Hacker News new | ask | show | jobs
by TylerE 1217 days ago
Not so much a matter of safety as that it’s the freight railroads that own the rails, whereas is most of Europe the infrastructure is mostly government owned, or in some cases was and is now (sorta) privatized but still under a sort of open access model.
1 comments

That's a different, orthogonal issue. Look it up there's a bunch of tedious FRA rules about crash-worthiness which Europe doesn't have. It makes the trains which can legally run needlessly expensive and they wear out the tracks faster. The rules don't apply to metros and subways, but if the tracks have any switch anywhere connecting to the national network then FRA rules apply to the whole system. The result is that planners can't extend their metro via shared freight corridors. There are plenty of regulations already, and in some cases they are clearly counterproductive. Proposing to solve things by putting more regs on the pile is a dubious proposition.
Do metros in the US even use the same gauge as trains? Here in Europe they're almost always smaller gauge so sharing isn't an option.

The exception here in Barcelona is Line 1 which is a wider gauge than all the other lines, for historical reasons though it doesn't share any tracks (but lays right beside the train ones at some stations)

For the most part yes. Post below me named some exceptions, but in general the US has done a better job than Europe at standardizing rail gauges everywhere. New York runs at standard gauge, and that alone accounts for about 1/3 of all the metro rail on the continent.
Yeah Europe is a total mess. Signalling systems, rail gauges. True.

PS I didn't know the NYC metro was so big compared to the rest. Wow.

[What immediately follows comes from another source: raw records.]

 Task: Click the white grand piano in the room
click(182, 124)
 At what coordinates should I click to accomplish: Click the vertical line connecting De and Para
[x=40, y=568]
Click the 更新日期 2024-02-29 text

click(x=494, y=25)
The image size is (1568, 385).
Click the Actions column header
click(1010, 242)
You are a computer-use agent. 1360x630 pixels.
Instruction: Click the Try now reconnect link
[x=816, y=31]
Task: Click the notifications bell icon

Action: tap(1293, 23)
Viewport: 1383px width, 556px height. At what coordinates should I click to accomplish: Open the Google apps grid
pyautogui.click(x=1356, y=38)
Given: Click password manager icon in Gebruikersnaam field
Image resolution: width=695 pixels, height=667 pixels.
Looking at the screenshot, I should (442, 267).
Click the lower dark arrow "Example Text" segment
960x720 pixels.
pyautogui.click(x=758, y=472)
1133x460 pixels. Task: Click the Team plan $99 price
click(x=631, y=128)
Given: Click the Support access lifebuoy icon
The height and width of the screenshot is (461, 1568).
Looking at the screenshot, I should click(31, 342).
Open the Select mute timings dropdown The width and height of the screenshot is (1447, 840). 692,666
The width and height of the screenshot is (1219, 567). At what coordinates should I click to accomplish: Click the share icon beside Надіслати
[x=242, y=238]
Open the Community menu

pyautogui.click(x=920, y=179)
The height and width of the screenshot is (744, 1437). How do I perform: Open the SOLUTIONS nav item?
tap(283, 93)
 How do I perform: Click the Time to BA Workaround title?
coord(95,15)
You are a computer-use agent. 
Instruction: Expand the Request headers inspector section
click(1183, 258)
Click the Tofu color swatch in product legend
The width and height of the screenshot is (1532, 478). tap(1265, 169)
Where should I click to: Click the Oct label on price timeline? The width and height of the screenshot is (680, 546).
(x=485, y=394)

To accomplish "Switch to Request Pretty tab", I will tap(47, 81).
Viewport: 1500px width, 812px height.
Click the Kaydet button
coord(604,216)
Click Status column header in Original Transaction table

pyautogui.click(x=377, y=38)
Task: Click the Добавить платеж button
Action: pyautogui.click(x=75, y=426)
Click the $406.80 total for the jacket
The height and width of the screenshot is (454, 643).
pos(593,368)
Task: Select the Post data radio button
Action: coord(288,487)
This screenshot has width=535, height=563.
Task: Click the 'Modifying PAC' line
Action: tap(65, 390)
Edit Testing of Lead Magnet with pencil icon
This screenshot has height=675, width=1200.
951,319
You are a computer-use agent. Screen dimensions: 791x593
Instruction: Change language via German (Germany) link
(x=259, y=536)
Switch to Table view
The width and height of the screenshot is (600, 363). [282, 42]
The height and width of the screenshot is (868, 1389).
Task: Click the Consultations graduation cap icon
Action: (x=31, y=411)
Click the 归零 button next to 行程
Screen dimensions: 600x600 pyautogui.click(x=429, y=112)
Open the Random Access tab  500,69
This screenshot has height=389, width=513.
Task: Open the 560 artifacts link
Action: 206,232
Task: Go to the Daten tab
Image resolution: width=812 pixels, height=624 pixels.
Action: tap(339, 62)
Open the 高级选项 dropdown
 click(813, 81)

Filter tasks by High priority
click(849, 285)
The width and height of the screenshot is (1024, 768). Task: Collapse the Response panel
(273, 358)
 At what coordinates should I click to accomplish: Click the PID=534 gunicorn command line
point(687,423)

Gauge is basically irrelevant, as the signalling is entirely different between mainline and urban (ASFA/ETCS vs TrainGuard MT in the case you're mentioning, and I have no idea what the FGC uses). Also, urban is typically closed network where the infra and rolling stock are all under the control of the same entity, whereas in mainline that is generally not the case.
It's all over the place. Probably standard gauge is most common, but there's tons of variation. For instance, the DC Metro is slighly (like a half inch) narrower than standard gauge, but SF BART is MUCH wider, something like 8 inches.